OK, so now you have listened to me being very excited about fish, and perhaps you have wondered, Eric, what is the big deal with these things that are, after all, slimy and smelly and probably inferior in brains to most children’s toys? (I was talking to a psychologist recently about fish and he used the memorable expression “not a lot of neurons to work with.”)
It is, as Captain Mike says, the drama.
Years ago, when I was first starting to explore the outdoors on trips into the mountains, my backpacking buddy and I would bring only side dishes, so that we would have to catch fish to eat. Inevitably we’d end up in the fading evening light at some pine-ringed mountain lake, fishing poles in hand, desperately scanning the surface for clues as to where we’d find dinner.
I think this is the critical element of my obsession: I used to stand there without any idea what was going on. (A severe case of not a lot of neurons to work with.) I would adopt a confident expression and squint appropriately, allowing a faint, knowing smile to curl at the corner of my lip, while my brain was racing furiously on the hamster wheel to hunger. Because to me the lake always just looked like … well, a lake. An inky blue puddle of void.
But to my friend there was always some transparent truth written on the water’s surface. He was the fish whisperer: He’d squint for a minute, and he would point to some lake part that looked much like every other lake part, and he’d say, “There.”

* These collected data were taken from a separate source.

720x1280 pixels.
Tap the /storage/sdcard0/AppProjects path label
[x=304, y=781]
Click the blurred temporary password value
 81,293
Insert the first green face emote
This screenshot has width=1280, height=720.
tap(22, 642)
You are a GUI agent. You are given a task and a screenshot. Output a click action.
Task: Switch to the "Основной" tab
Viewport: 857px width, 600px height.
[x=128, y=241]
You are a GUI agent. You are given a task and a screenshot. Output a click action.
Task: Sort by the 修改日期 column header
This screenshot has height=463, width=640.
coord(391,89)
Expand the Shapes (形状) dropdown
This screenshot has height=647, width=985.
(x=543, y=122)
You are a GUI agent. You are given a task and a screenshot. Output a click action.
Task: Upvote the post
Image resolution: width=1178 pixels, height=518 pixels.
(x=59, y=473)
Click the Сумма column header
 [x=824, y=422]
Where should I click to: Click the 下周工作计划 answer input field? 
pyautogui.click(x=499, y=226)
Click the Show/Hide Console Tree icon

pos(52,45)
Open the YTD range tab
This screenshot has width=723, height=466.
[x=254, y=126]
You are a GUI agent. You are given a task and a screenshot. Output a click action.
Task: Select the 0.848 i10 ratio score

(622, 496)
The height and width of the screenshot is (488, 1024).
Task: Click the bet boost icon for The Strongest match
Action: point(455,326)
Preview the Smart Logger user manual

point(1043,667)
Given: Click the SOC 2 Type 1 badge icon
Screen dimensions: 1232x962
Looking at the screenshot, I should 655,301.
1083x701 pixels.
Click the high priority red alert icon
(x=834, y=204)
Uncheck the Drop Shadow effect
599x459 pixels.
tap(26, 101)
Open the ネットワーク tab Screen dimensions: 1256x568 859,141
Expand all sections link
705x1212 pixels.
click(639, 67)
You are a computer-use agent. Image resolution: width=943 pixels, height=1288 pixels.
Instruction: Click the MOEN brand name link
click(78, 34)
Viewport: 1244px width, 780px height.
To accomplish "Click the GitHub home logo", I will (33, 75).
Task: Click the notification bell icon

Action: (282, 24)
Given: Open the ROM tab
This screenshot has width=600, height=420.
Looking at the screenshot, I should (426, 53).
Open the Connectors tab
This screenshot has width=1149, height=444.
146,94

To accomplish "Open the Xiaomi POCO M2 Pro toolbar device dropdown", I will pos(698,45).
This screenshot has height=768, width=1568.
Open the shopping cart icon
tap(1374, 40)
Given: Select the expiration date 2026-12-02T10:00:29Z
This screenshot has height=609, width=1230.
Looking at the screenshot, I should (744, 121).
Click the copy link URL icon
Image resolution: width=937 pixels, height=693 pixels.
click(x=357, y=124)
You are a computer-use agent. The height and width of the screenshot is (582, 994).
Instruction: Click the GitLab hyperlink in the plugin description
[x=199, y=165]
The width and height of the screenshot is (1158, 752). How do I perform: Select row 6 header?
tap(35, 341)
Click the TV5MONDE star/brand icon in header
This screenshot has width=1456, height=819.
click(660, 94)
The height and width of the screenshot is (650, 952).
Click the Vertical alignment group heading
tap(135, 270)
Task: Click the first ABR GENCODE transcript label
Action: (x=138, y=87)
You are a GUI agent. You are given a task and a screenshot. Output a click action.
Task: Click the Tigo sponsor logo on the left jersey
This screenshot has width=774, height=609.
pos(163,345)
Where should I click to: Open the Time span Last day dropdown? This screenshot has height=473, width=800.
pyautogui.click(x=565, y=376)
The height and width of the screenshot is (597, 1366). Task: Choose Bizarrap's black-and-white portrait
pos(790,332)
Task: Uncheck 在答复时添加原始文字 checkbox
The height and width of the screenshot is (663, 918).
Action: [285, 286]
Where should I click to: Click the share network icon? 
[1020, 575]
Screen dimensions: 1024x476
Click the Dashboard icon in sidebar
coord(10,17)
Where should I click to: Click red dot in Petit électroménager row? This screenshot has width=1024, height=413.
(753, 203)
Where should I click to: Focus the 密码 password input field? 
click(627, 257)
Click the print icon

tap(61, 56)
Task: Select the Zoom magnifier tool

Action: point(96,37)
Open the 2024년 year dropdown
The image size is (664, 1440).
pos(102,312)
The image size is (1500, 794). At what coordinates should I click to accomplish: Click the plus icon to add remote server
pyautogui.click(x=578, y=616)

In years and years, I have never seen him be wrong. We once went on a month-long trip to remote Alaska where we had a bush pilot drop us off at a lake that was at least three days walk from nowhere and we, again, did NOT BRING FOOD except for butter and some seasonings and maybe a side of green beans. We never went hungry. (We got pretty sick of trout, but that’s a different story.)
So I have always been utterly transfixed by the mysteries of the deep, and the idea that somehow this secret code was decipherable, and by the people to whom nature so meaningfully reveals itself.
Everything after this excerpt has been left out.